# [ARTIKEL]
#####

"It is not your aptitude but your attitude that will determine your altitude"
                                                 Jesse Jackson
Dalam suasana peringatan Hari Guru Nasional, mungkin alangkah baiknya kita merenungkan kembali sejenak akan makna pendidikan itu sendiri, menghirup kembali semangat perjuangan para pahlawan pendidikan yang jasanya sangat besar dalam mendirikan dan mengisi kemerdekaan negeri ini. Mencoba mengingat kembali akar-akar budaya yang merupakan sumber kearifan akar, tujuan dari sistim pendidikan kita.
Kutipan yang diambil dari ucapan seorang aktivis sipil Amerika Serikat, Jesse Jackson, yang secara umum berarti "Bukan bakat yang menentukan ketinggian anda, tapi sikap anda" terasa masih sangat relevan dengan kondisi kekinian dan kedisinian pendidikan dan situasi negara kita.
Pendidikan itu sendiri mempunyai makna yang lebih besar dari hanya sekedar pengajaran, termasuk di dalamnya juga ada pelatihan, dan juga pembentukan.

#####

# [BAHAN SUMBER]
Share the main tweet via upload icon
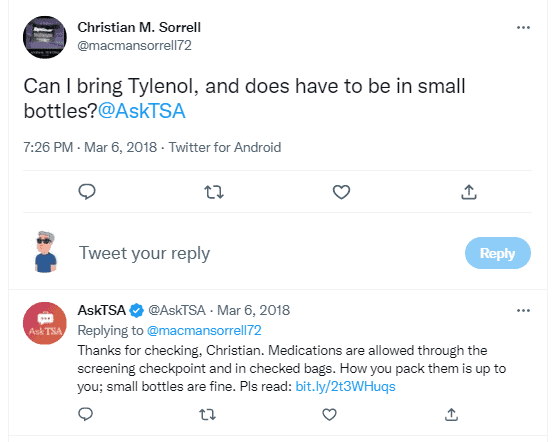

#####

# [TANTANGAN]
A: Bisakah Anda menyalin ulang artikel tentang makna pendidikan, semua bagian mulai dari "Kutipan yang diambil" sampai ke "dan juga pembentukan."?
B: Teruskan artikel tentang makna pendidikan, mulai setelah kalimat terakhir yang ditampilkan.

# [HASIL BERURUTAN]
A:
Kutipan yang diambil dari ucapan seorang aktivis sipil Amerika Serikat, Jesse Jackson, yang secara umum berarti "Bukan bakat yang menentukan ketinggian anda, tapi sikap anda" terasa masih sangat relevan dengan kondisi kekinian dan kedisinian pendidikan dan situasi negara kita.
Pendidikan itu sendiri mempunyai makna yang lebih besar dari hanya sekedar pengajaran, termasuk di dalamnya juga ada pelatihan, dan juga pembentukan.

B:
Pengajaran biasanya adalah mengajarkan bagaimana menangkap konsep-konsep dengan menggunakan nalar yang runut, runtut, masuk akal, logis dan kemudian mengambil suatu kesimpulan berdasrkan data-data yang ada.
Sementara pelatihan adalah melatih gerakan setiap otot serta saraf-saraf halus agar bekerja secara sinkron, terkoordinasi, dan bersinergi dengan otak yang memiliki sistim saraf yang yang sangat kompleks dan ribet.
Sementara pembentukan karakter adalah bagaimana seseorang ditata spiritual dan intelektualnya, yang kemudian akan melahirkan mental serta moral. Jadi Pendidikan itu harus berawal dari karakter yang baik yang harus dimiliki oleh seorang guru, digunakan untuk menggerakan pengajarajn dan pelatihan dan berakhir dengan karakter yang baik pula.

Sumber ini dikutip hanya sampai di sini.